O que supostamente choca algumas pessoas afinal é apresentado como algo de verdadeiramente banal. Todos estes momentos são passados aos olhos dos espectadores como qualquer outro no filme, algo escondido por uma suposta máscara documental, por onde tudo parece correr. Mas tal não chega. Não basta mostrar Hitler em alturas de ternura, pois isso nem chega a ser original para um que um filme deve ser, não basta espalhar todo um trauma por um conjunto de frases denunciantes ou, em certos momentos, já atiradas para o ar, nem mascarar toda uma distância (que deveria estar no centro do filme, até pelo que se tenta mostrar) numa secretária que se diz ignorante (e no cinema nunca se deve dizer), ou numa criança ariana que passa de jovem condecorado e orgulho de um Império desfeito, para símbolo de um novo país, que guia a sua bicicleta descoberta nas ruínas, levando consigo a sua desculpabilização, centrada em Junge, algo que acaba por se tornar na tendência do filme.
Assim, o que nos resta ver? Um Goebbels anti-carismático, um "bom-nazi" que acaba morto pelos "fanáticos", um médico-humanista que salva civis, um conjunto de "fiéis" crescentemente preocupados pela "loucura" de Hitler, que parece crescer de dia para dia, e cujo slogan repetitivo, sobretudo já nos últimos dias, parece ser o desejo da morte do povo alemão pela sua fraqueza e derrota final.
No bunker resume-se a queda do regime. Mas não é esta já completamente anterior ao doze dias retratados no ecrã? Não terá esta talvez o seu início já em 1933? Pouco nos deixa à reflexão esta obra, tanto pela sua desconcertante leveza imaginária retratada nestas imagens, como pelo peso brutal da sucessão de assassínios, suicídios e mortes "em directo" em camas de hospital. Será que tudo se pode resumir a isto?

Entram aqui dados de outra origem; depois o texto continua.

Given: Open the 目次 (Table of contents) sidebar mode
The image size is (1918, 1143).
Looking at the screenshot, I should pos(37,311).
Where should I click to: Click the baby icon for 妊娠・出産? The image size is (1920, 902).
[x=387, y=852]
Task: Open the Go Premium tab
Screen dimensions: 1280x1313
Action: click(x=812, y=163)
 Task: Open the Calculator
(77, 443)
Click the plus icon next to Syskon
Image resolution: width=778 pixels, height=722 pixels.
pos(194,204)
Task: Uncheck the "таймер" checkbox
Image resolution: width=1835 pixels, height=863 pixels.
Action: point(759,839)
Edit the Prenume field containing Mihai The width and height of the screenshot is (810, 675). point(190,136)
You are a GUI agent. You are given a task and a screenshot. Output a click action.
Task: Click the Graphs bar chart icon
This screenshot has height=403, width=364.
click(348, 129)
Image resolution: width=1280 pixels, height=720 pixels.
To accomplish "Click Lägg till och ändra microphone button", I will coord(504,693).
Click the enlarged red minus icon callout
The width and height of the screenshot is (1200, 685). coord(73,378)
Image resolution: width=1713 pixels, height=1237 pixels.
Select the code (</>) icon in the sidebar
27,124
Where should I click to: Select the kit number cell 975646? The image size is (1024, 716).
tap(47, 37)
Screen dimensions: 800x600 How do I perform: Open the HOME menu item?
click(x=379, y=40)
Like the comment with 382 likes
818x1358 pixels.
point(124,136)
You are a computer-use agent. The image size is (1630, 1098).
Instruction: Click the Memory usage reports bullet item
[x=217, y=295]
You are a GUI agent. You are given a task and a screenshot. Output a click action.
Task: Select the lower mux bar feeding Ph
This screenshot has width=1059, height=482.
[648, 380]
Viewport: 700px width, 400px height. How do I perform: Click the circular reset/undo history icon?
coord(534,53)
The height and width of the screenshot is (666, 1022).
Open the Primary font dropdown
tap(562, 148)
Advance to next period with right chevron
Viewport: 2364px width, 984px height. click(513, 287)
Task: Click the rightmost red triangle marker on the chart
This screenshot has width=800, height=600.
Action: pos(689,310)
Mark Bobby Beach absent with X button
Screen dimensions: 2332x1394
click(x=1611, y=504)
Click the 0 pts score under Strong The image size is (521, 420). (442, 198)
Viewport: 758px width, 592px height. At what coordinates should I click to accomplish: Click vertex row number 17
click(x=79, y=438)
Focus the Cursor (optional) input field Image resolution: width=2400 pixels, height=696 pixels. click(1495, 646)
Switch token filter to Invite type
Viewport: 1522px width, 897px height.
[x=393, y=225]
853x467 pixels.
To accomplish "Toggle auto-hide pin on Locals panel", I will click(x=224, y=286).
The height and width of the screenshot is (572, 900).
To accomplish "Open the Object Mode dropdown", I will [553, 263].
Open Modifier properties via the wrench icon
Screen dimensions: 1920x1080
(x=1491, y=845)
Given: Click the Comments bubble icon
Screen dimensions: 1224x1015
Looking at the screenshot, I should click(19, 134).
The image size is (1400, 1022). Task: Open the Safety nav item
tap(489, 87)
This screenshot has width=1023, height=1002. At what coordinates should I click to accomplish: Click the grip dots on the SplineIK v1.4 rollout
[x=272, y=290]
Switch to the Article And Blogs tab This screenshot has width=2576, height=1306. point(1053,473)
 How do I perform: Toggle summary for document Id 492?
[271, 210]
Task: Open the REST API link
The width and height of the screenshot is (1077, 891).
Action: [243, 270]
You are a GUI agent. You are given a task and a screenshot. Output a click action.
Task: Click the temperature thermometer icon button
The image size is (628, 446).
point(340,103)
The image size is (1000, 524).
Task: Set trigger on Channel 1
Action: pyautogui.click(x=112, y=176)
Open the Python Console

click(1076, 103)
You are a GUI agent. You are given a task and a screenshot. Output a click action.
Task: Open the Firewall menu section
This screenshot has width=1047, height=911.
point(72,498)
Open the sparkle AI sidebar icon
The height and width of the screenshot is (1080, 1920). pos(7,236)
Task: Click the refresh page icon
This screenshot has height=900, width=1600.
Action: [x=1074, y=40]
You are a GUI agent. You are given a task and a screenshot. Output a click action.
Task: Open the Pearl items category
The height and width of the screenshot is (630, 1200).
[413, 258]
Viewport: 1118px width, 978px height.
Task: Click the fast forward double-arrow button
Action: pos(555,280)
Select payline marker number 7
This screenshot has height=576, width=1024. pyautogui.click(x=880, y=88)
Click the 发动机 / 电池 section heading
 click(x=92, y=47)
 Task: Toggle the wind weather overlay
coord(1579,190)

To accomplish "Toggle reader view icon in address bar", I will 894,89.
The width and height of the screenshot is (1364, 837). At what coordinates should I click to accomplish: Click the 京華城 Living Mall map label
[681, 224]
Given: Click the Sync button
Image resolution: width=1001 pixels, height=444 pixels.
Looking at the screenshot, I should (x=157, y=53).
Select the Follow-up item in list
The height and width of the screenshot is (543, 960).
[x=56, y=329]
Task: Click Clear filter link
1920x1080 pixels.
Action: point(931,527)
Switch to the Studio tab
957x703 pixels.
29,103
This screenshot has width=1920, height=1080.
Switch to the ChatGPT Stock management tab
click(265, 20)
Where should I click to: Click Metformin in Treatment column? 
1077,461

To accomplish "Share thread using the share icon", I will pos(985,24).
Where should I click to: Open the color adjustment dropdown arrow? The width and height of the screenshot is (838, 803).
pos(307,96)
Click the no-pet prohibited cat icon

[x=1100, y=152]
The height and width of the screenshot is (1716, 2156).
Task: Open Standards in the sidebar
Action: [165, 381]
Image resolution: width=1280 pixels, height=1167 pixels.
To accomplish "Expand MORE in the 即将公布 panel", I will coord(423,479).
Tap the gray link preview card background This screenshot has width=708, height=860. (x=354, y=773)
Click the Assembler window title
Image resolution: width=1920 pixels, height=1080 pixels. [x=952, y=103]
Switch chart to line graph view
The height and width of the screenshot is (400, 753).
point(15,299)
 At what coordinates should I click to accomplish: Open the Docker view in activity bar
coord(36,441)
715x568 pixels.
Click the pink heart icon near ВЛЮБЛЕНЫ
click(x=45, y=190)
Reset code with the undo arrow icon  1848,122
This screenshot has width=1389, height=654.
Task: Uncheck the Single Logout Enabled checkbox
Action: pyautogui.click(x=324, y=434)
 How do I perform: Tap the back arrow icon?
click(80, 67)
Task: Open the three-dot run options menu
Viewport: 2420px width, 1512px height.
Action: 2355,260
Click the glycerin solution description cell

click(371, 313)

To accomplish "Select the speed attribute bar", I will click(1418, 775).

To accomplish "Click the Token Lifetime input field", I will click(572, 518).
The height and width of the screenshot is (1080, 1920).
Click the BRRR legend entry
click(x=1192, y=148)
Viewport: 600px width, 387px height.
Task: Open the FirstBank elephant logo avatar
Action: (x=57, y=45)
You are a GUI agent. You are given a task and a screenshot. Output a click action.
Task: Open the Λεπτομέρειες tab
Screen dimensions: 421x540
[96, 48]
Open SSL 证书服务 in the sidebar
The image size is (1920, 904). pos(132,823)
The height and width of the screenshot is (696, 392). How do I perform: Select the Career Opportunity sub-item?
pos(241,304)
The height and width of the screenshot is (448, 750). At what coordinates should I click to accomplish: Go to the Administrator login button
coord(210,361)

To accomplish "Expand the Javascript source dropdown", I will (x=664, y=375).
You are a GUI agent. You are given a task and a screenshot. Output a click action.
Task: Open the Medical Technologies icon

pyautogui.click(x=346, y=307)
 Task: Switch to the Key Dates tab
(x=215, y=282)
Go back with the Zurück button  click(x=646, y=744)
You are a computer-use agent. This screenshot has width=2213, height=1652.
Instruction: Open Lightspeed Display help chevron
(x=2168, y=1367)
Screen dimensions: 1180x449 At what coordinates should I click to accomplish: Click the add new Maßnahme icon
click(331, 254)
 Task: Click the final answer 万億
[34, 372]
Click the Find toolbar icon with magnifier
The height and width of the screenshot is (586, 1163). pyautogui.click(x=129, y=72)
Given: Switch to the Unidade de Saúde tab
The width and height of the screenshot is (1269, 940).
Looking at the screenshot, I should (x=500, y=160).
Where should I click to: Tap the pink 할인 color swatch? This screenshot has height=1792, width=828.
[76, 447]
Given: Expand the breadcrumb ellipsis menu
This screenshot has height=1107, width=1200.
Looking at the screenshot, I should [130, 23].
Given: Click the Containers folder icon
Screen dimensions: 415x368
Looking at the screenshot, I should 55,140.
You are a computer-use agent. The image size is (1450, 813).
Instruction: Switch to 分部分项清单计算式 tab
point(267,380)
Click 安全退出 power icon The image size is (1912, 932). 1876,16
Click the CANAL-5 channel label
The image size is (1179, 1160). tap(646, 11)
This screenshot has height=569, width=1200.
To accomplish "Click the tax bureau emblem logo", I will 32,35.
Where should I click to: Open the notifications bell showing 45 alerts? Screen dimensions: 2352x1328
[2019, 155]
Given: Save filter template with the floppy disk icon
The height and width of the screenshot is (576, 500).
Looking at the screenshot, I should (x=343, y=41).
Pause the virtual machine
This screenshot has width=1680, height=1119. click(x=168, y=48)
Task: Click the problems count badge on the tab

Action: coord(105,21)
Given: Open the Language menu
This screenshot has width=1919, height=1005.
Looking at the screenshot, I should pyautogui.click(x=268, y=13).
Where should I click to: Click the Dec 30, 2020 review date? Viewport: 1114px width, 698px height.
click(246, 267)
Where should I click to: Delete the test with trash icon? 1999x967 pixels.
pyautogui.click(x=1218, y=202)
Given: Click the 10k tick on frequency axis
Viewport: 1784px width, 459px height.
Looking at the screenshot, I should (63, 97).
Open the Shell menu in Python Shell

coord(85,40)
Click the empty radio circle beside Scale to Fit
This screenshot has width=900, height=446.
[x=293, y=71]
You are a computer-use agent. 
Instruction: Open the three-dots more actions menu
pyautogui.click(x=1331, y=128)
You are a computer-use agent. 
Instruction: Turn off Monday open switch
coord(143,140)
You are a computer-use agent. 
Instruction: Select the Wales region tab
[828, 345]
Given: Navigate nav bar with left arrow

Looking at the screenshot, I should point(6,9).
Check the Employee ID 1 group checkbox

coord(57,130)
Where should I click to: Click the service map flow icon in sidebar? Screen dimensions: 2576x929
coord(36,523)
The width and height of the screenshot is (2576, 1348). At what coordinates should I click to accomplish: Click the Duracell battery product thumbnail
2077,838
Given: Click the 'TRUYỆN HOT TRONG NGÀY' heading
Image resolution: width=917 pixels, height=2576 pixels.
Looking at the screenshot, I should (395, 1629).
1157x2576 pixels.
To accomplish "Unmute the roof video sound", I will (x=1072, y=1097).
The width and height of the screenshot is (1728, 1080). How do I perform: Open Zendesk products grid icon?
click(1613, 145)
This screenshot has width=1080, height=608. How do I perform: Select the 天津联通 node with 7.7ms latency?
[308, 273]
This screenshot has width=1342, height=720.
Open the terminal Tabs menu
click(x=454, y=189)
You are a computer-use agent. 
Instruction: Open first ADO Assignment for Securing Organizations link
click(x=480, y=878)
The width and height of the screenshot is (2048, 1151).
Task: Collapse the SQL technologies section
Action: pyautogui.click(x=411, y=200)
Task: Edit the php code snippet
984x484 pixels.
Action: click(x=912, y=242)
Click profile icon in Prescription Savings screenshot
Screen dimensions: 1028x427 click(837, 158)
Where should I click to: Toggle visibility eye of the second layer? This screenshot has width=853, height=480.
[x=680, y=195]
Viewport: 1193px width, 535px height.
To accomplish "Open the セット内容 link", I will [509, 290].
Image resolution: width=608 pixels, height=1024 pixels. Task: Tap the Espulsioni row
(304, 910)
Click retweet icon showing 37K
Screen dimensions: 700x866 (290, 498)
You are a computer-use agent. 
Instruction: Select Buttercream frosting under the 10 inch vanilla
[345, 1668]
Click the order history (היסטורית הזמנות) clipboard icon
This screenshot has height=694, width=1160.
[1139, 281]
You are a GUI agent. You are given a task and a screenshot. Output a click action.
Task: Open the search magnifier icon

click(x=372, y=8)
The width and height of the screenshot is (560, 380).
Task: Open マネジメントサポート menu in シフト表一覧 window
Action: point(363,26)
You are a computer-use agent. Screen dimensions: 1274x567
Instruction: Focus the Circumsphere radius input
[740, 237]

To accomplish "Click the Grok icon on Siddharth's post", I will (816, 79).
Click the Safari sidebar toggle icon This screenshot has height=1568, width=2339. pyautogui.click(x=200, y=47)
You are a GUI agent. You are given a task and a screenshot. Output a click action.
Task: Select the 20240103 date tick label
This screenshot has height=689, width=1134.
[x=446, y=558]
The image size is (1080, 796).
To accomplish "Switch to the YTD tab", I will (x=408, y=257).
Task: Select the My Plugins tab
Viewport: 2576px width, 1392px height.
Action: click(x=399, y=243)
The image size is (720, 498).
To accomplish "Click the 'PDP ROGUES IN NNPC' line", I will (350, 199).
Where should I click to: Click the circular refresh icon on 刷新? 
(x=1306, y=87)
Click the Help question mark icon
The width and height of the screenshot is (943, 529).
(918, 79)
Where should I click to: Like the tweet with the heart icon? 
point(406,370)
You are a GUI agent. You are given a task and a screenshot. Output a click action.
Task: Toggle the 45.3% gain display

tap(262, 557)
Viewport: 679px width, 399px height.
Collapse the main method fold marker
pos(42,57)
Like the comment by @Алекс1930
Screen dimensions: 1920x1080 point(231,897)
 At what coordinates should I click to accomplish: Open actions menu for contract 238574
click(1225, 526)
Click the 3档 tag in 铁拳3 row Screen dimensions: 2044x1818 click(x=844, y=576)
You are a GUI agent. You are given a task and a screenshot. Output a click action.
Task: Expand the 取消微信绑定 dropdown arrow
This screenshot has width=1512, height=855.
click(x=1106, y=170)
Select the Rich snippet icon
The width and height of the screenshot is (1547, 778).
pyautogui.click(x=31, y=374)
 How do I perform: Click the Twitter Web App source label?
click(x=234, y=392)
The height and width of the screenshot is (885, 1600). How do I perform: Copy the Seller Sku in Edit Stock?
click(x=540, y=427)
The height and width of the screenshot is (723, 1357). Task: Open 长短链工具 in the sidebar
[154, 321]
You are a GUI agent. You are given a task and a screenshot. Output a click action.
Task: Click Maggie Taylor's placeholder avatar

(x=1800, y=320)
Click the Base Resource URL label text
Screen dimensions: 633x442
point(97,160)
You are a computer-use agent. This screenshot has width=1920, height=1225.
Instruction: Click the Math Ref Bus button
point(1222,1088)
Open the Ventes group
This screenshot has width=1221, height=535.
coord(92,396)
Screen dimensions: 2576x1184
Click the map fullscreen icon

Sai-se da sala não a discutir o filme, mas talvez tudo o que ele não é, que quer ser, mas que também mostra não querer, como uma certa contradição na sua natureza. Somos sim tudo mais depois de Roma Città Apperta e de sobretudo de Germania Anno Zero, obra-prima de Roberto Rossellini. Nesta encontramo-nos muito mais, tanto pela distância, como pela "loucura", a humanidade, a "realidade" que se procura, o mal, ou a verdadeira queda - esta é a do jovem deste último filme, na sua última cena, uma das mais importantes da história do cinema. Aqui nos levamos conta sim de todo o bunker que é a Alemanha Nazi, e não apenas o de Hitler, de todo o trauma que se centra na sua personagem principal, que carrega às suas costas todo o drama da humanidade, e não foge por novos caminhos numa bicicleta, como se nada fosse, de um único suicídio, ainda o da humanidade, e não o de sucessivos militares fardados acima dos "civis". Tudo o que A Queda não é, que apenas a tem no seu título.